# Set task:
Copy the listing from the line containing "The width and" through the line containing "click(600, 226)", swapping "chart" for "graph" and changing nothing else. Omit the pictures.

-- BEGIN Records to process --

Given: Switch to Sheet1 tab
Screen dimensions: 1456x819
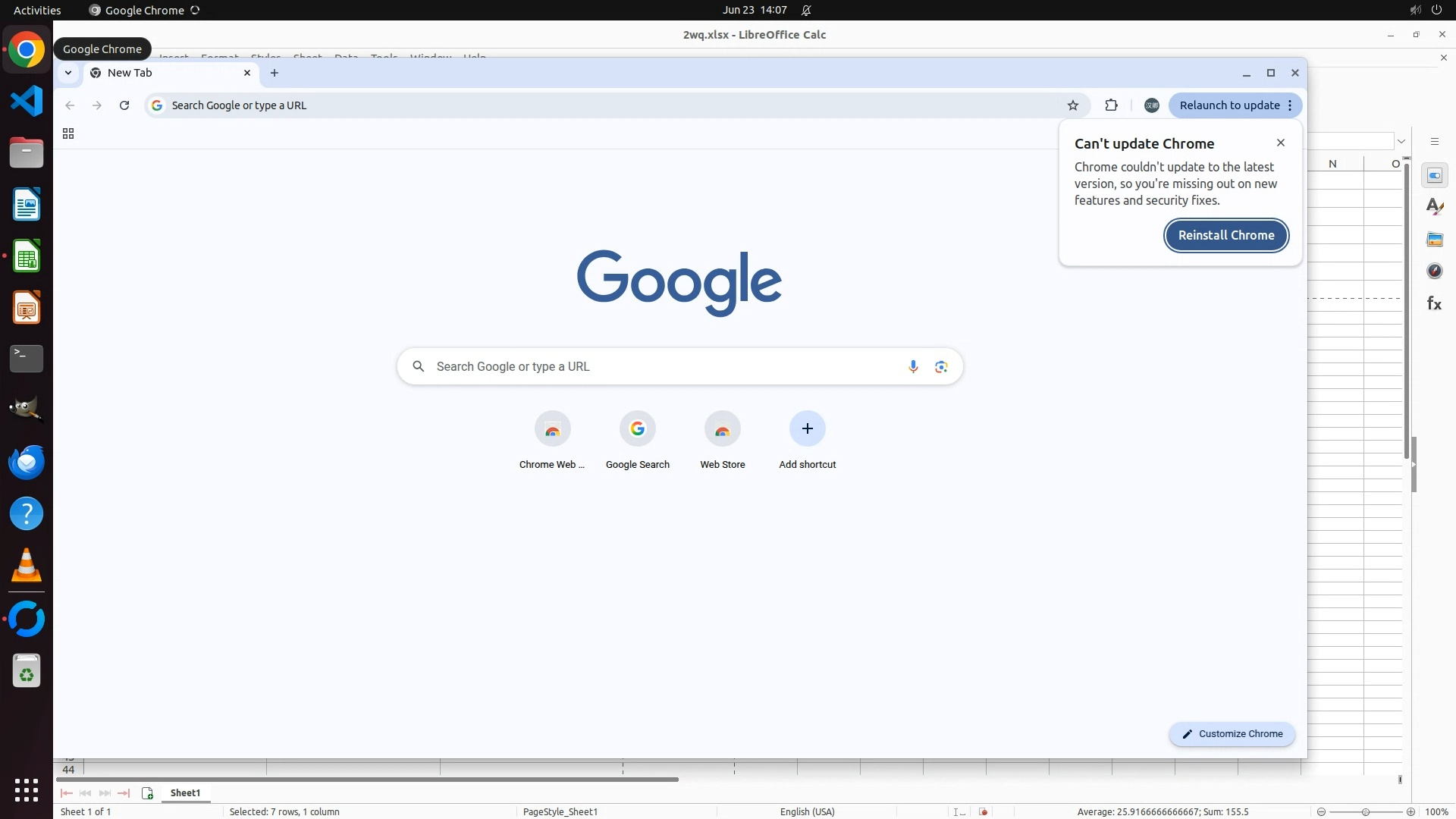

-- END Records to process --
-- BEGIN Records to process --

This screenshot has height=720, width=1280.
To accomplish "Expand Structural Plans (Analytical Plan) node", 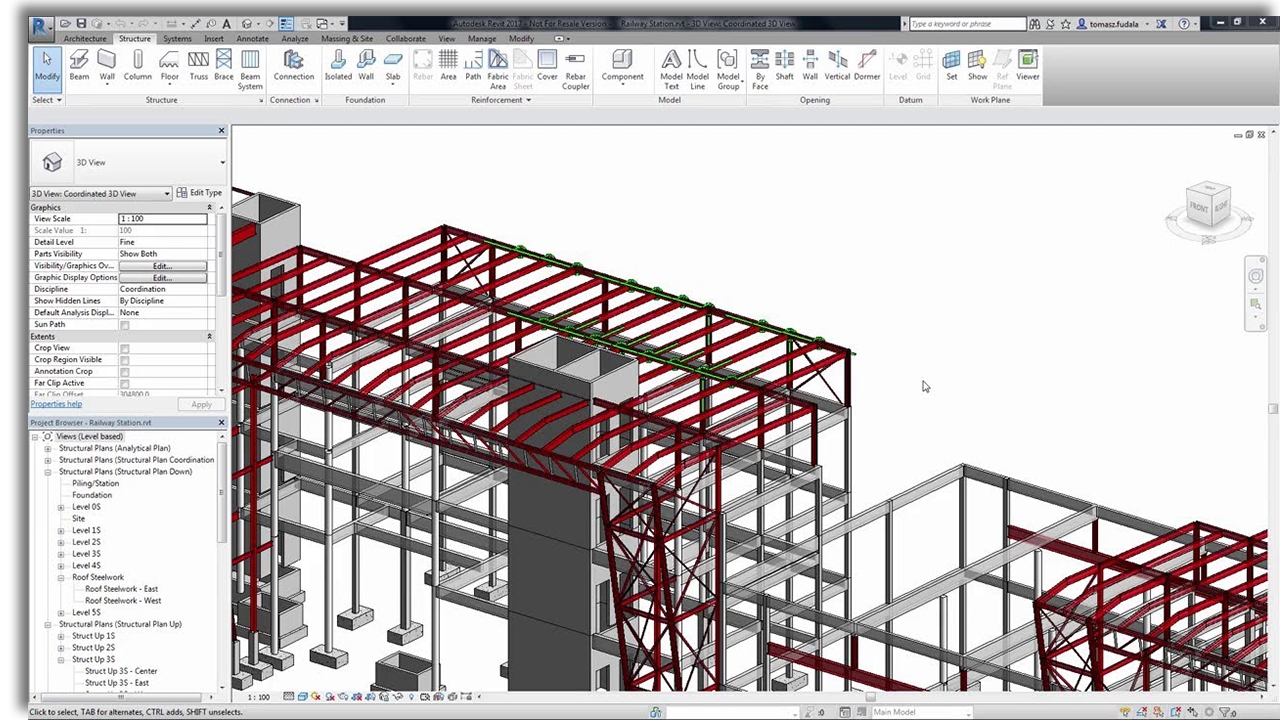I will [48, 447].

-- END Records to process --
-- BEGIN Records to process --

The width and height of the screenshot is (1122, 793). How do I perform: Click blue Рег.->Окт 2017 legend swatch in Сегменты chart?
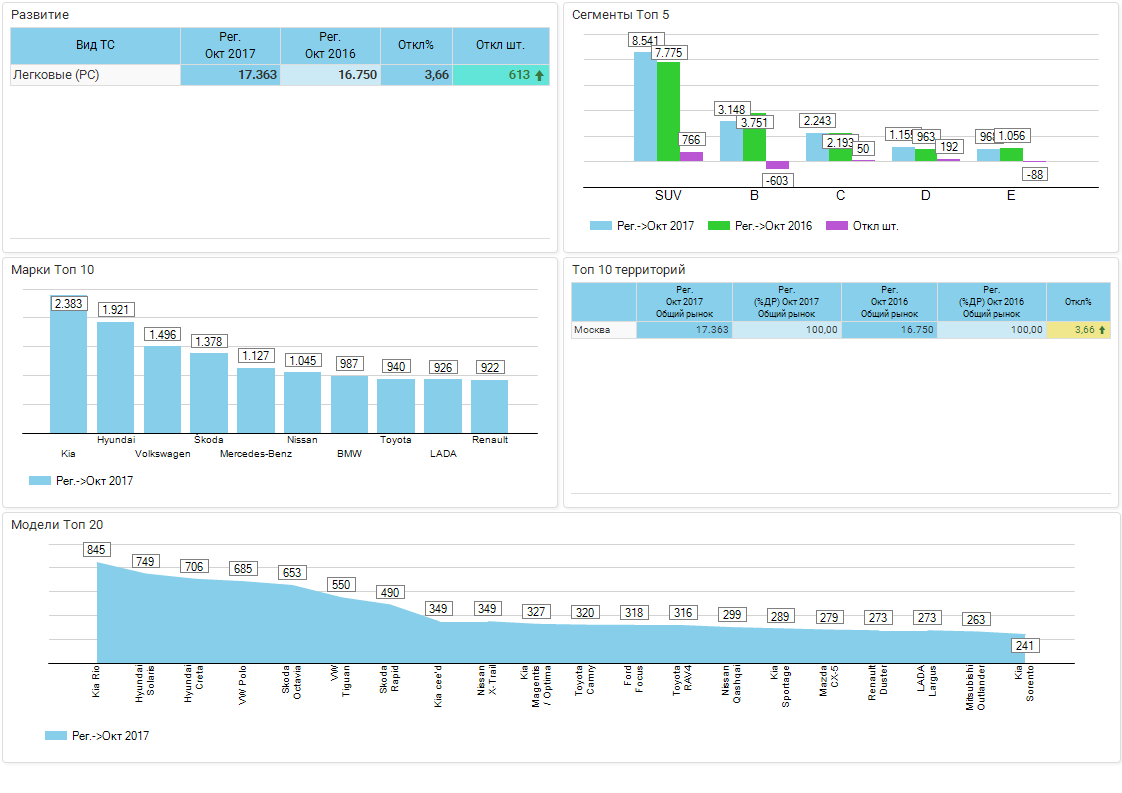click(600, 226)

-- END Records to process --

# Exercise answer:
The width and height of the screenshot is (1122, 793). How do I perform: Click blue Рег.->Окт 2017 legend swatch in Сегменты graph?
click(600, 226)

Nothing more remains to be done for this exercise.